ちなみに3の経口薬は、動物向けの医薬品として認可されていないため『毒だんご』などと言われ、批判されているケースもある様です。

ここまで考えてくると、殺処分される犬猫の頭数を実際にゼロにすること、ガス室を使わないことが果たしてアニマルウェルフェアと人の幸福(ウェルビーイング)の観点から正しいのかわからなくなってしまいます。もちろん犬猫ファーストでの行政を行うのであれば、すべて可能になるかも知れませんが、それは福祉や教育などの行政サービスを削減することに繋がります。皆さんは本当にそれに同意出来ますでしょうか?

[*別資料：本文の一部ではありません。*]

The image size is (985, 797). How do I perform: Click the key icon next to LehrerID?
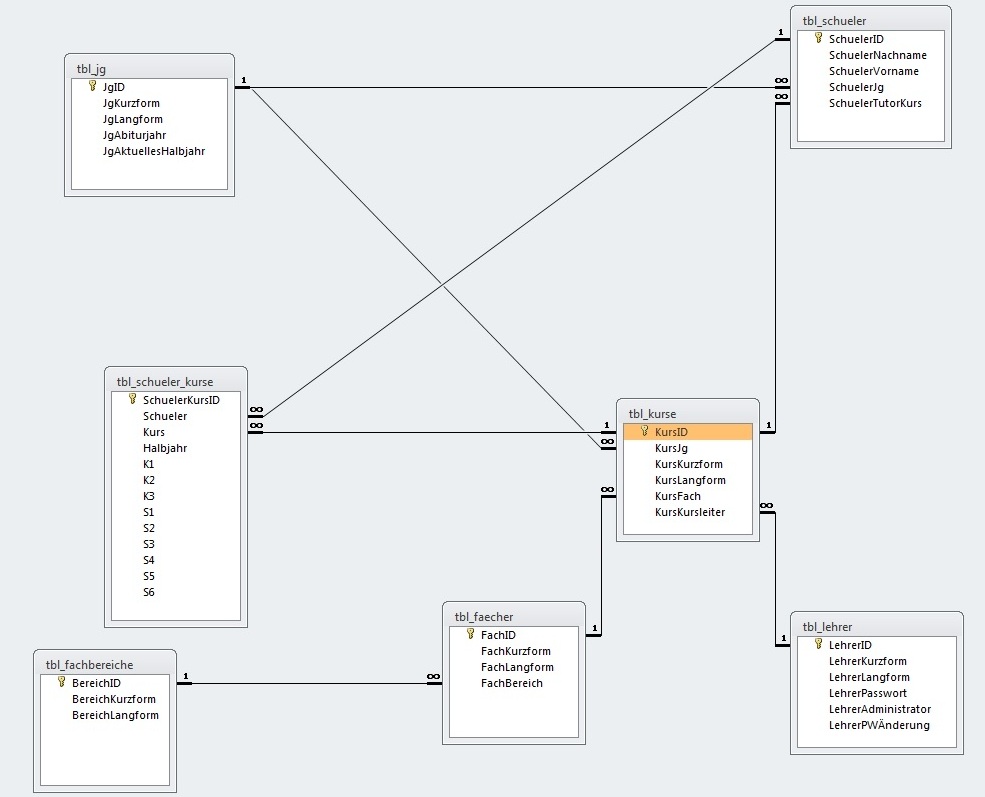click(818, 644)
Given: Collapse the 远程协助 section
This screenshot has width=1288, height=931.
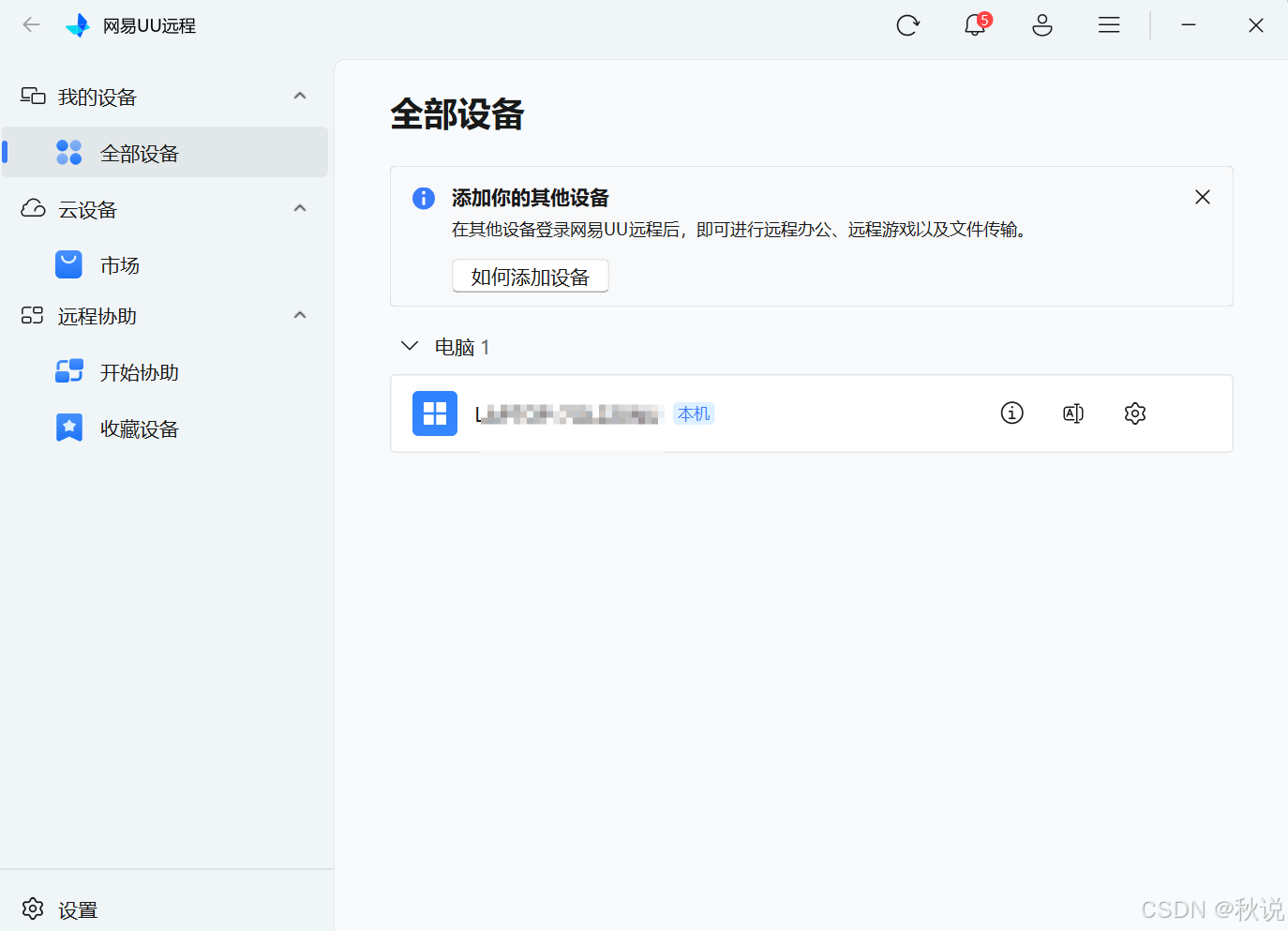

ちなみに、自治体によって殺処分方法が異なるのは、地方分権の流れの中にある『自治事務』に動物愛護管理行政も含まれるので、どういう予算配分をするのか、収容した犬猫をどの様に扱うのかは、都道府県、政令市・中核市単位で異なります。それぞれの首長や地方議員の考えが行政に直結します。大元になる動物愛護管理法を改正するのは国会議員の仕事ですが、詳細は自治体に委ねられていることから、それぞれの選挙でどういう首長、議員を選ぶのかが、収容された犬猫の殺処分の判断、方法に関わることを是非覚えておいてください。


※写真はとある動物愛護センターを訪問した際の一枚。こんなに人懐っこい保護猫もいます。犬や猫と暮らしたいとお考えの方は、まずはお住まいの自治体の動物愛護センターのホームページをご覧になってください。